Dia desses uma cliente veio buscar um bolo em minha casa e me perguntou: “Qual é o melhor chocolate do mundo? É o belga?” E eu respondi que não. Ela me olhou surpresa e disse que todas as brigaderias gourmets usam chocolate belga. Ri e disse a ela que aqui no Brasil tudo tem ganhado essa tarja de “gourmet”, pra vender produtos melhores a preços mais caros ainda.

Ela insistiu: Mas então qual o melhor chocolate? Tentei explicar usando a comparação da carne de boi, dividida entre carne de 1ª e carne de 2ª. A carne de segunda não pode ser de forma alguma considerada inferior como muita gente pensa. Não dá pra usar filé pra fazer sopa e nem músculo pra fazer bife. Cada carne fica excelente se feita na preparação correta. Lembrei-me de quando estagiei na Pâtisserie de l’Église e lá existia uma despensa só de chocolates. Era climatizada e cada prateleira tinha uma plaquinha.

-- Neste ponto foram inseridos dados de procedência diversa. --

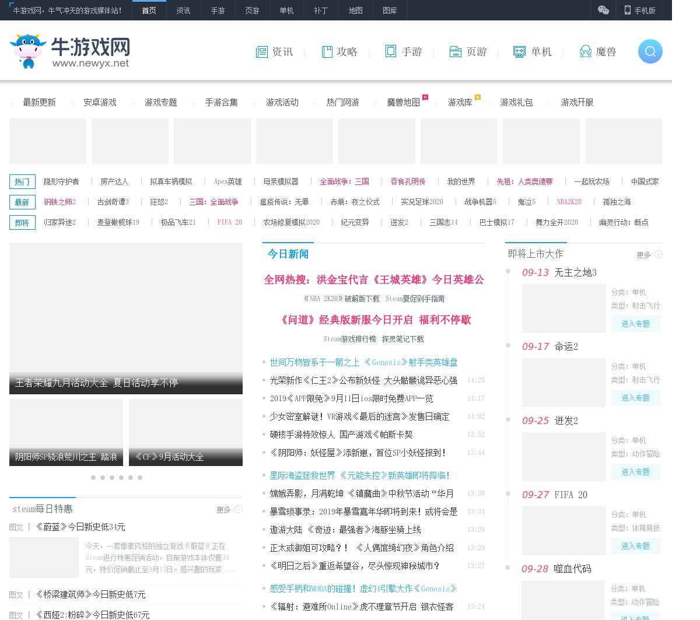Screen dimensions: 700x620
Task: Click the 单机 monitor icon in header
Action: pyautogui.click(x=519, y=52)
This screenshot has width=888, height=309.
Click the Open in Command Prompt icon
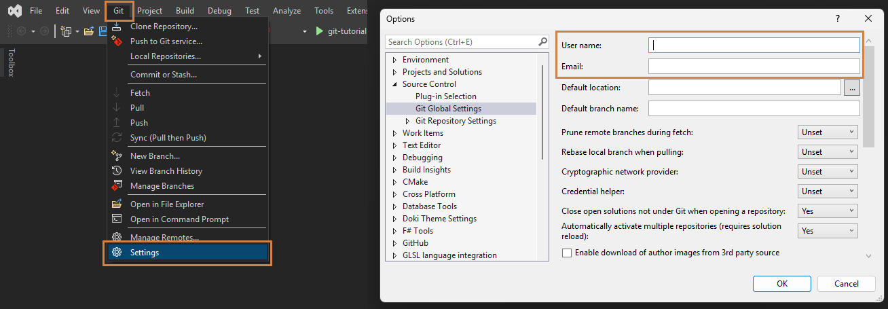coord(117,219)
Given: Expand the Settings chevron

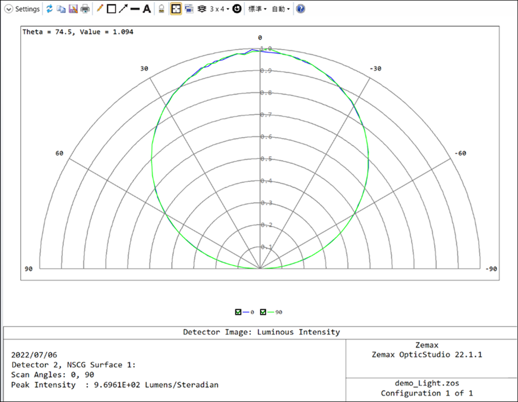Looking at the screenshot, I should [9, 9].
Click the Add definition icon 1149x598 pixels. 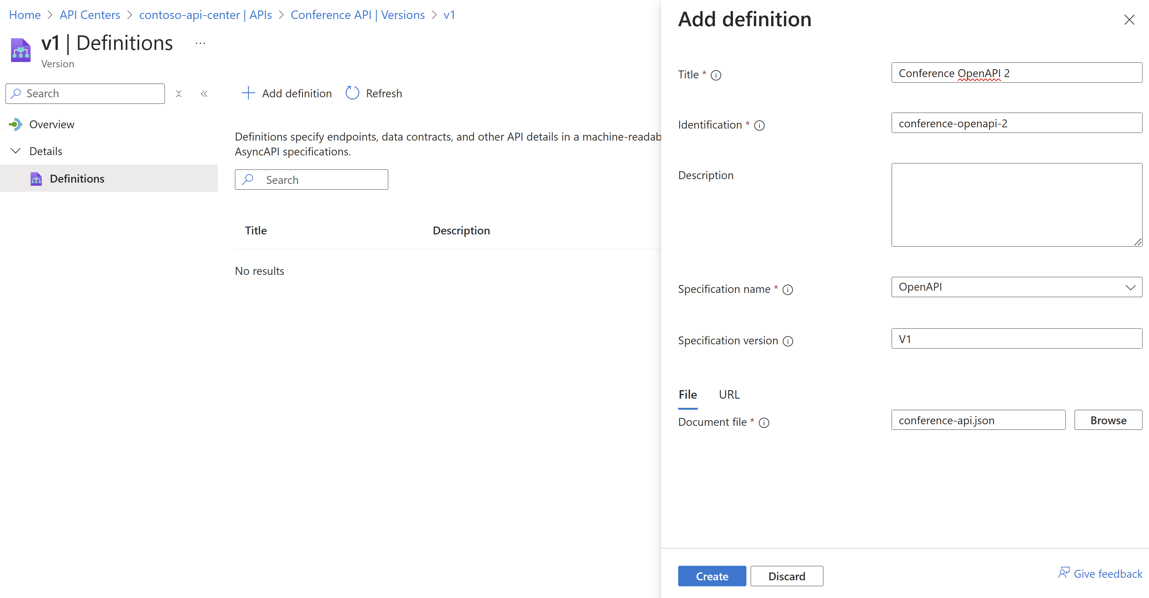[248, 93]
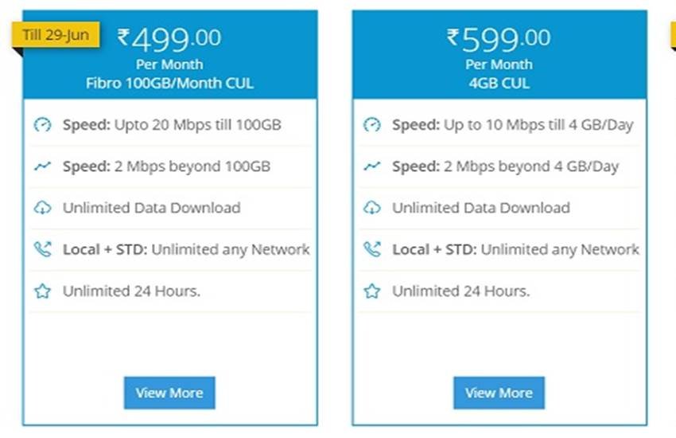676x438 pixels.
Task: Click star icon in ₹499 plan
Action: [42, 291]
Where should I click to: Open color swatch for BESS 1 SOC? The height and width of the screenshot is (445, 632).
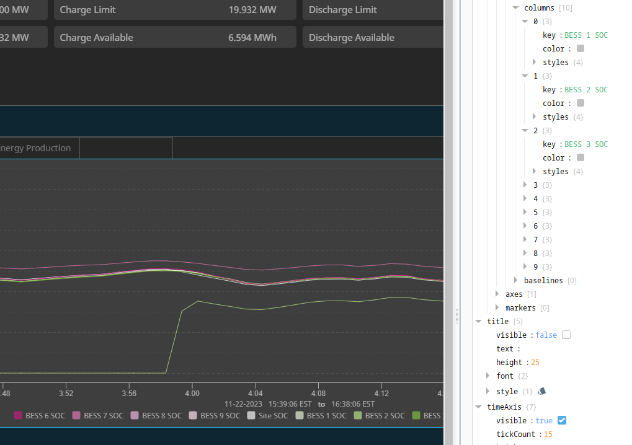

Tínhamos vários chocolates, todos feitos na Europa, mas com matéria prima vinda do Brasil (as sementes cultivadas aqui são maravilhosas, não o chocolate que fazemos), Venezuela, Costa do Marfim, Madagascar, Caribe e América Central. Meu chef me explicou que eram desses lugares o melhor cacau do mundo. E, pra cada tipo de semente, um tipo de sabor, assim como temos grãos de cafés diferentes. Cada um desses chocolates ia pra um doce diferente e assim fazíamos bombons e doces maravilhosos, cada qual a seu sabor.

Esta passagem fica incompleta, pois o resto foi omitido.